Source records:
□ □ □

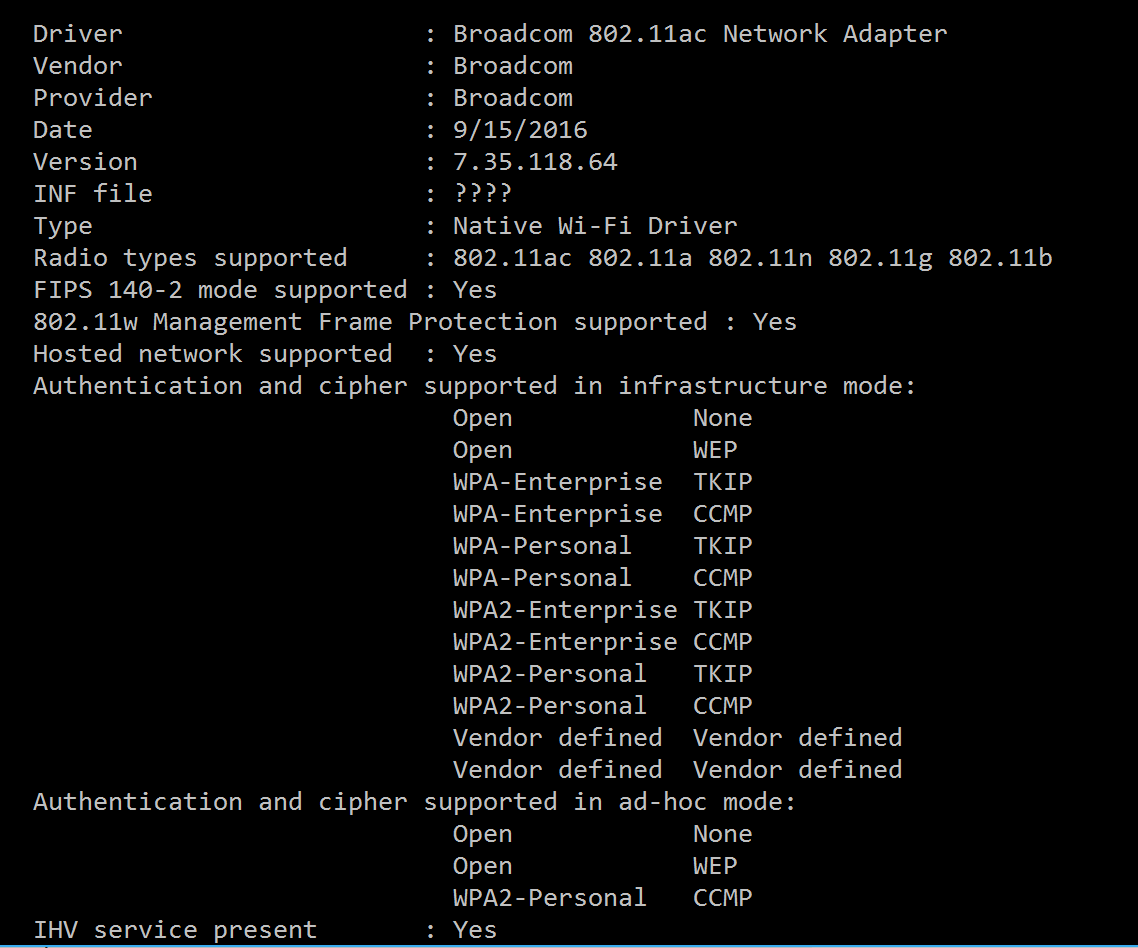Click Yes next to Hosted network supported
The height and width of the screenshot is (948, 1138).
point(475,354)
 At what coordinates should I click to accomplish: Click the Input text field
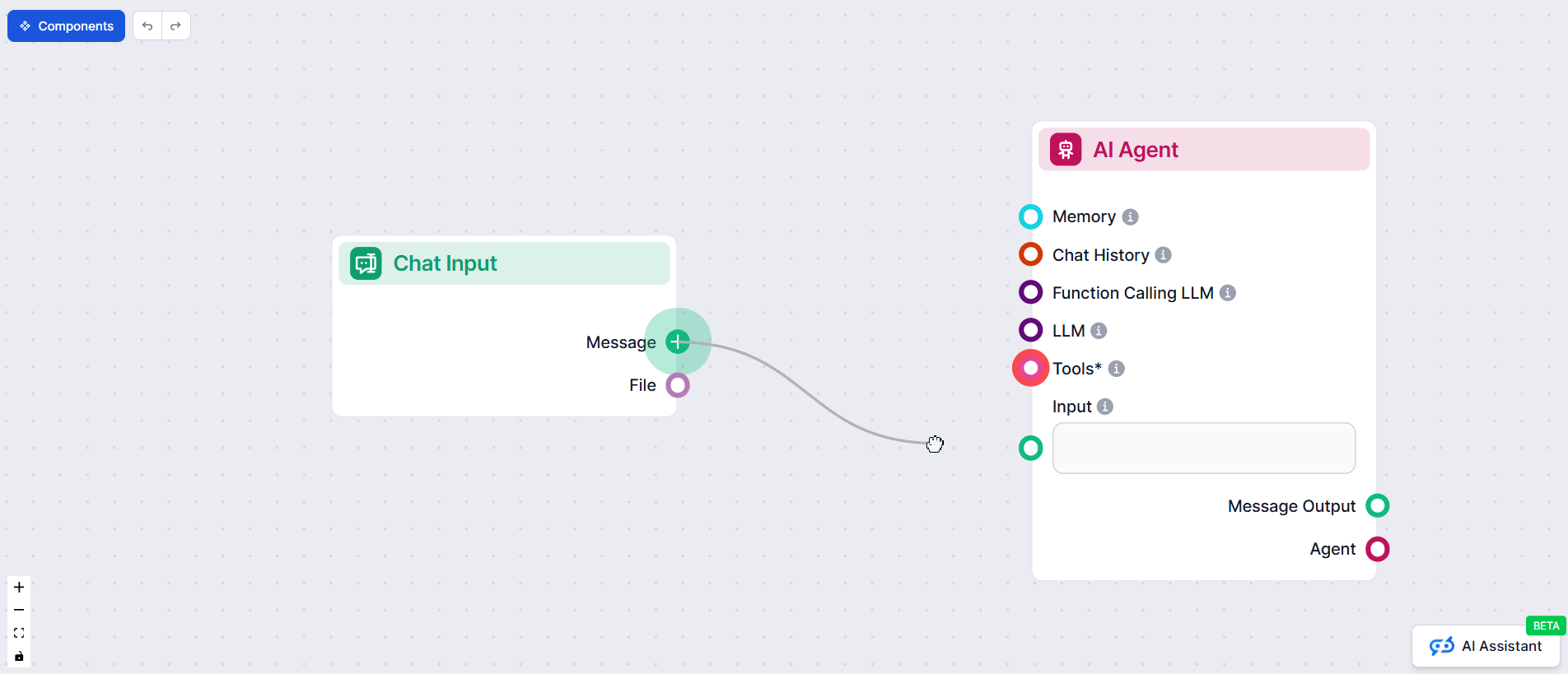pyautogui.click(x=1203, y=449)
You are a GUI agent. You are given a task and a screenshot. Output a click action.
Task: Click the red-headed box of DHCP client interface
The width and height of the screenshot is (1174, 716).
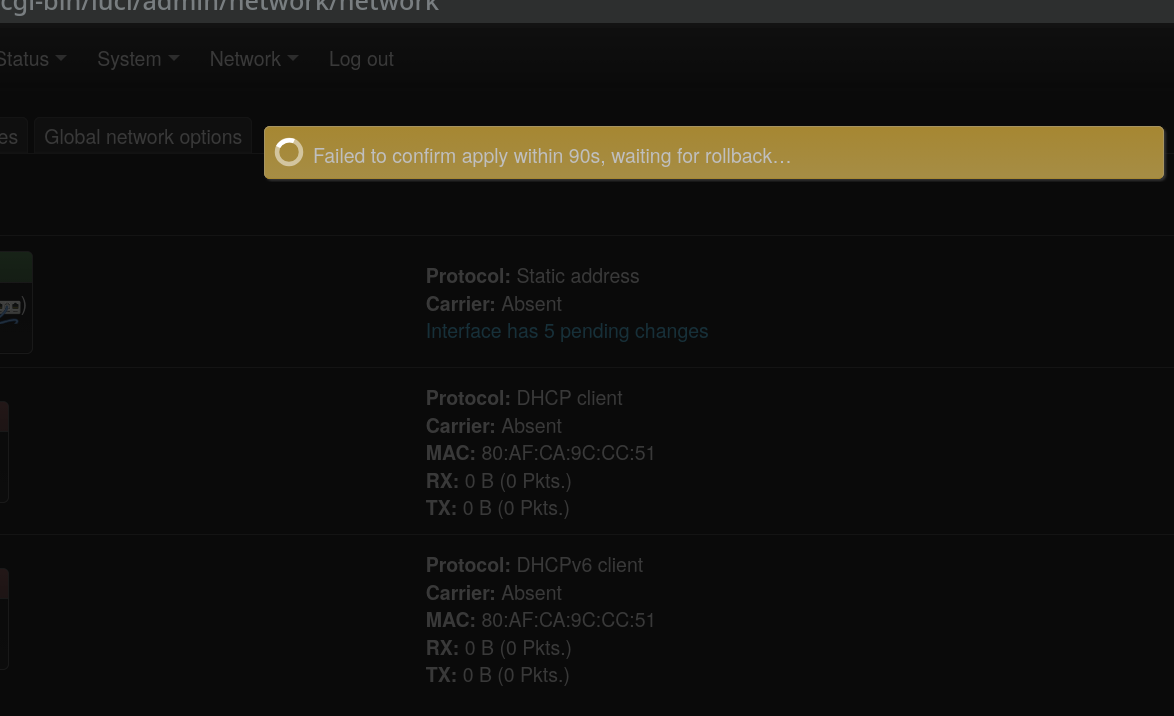pyautogui.click(x=4, y=452)
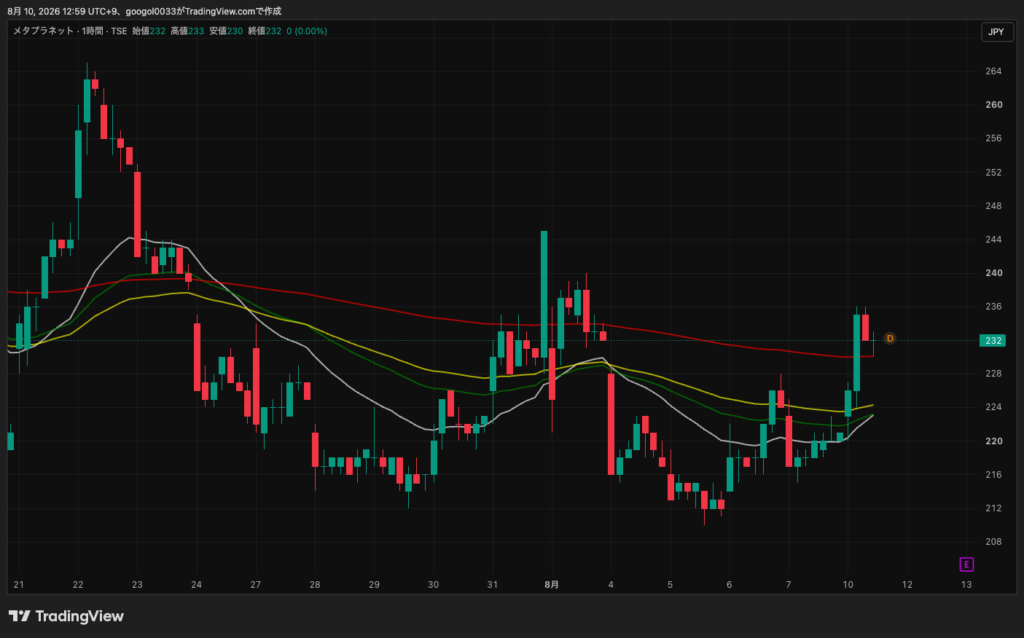Click the TradingView logo icon

[20, 616]
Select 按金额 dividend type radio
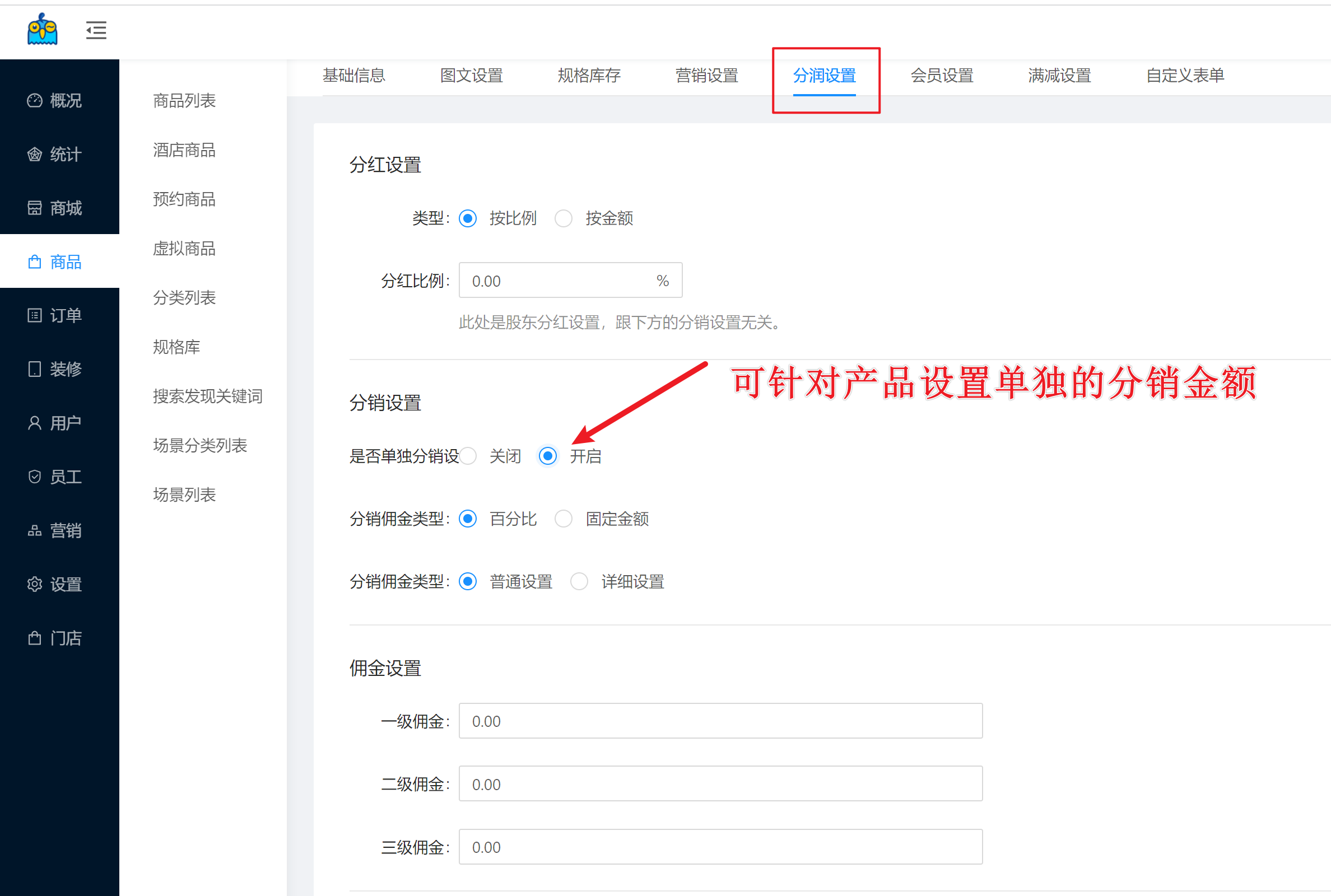The width and height of the screenshot is (1331, 896). (564, 218)
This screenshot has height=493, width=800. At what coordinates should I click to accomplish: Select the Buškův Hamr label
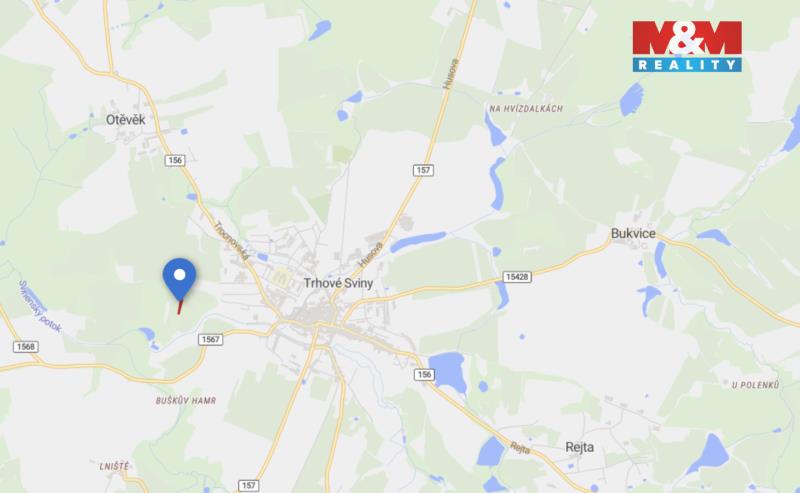coord(186,401)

□ □ □

** Task statement **
Collect every line of the data above that contains the word "coordinates".

** Complete answer **
 At what coordinates should I click to accomplish: Click the Input text field
This screenshot has height=493, width=800. At what coordinates should I click to accomplish: Select the Buškův Hamr label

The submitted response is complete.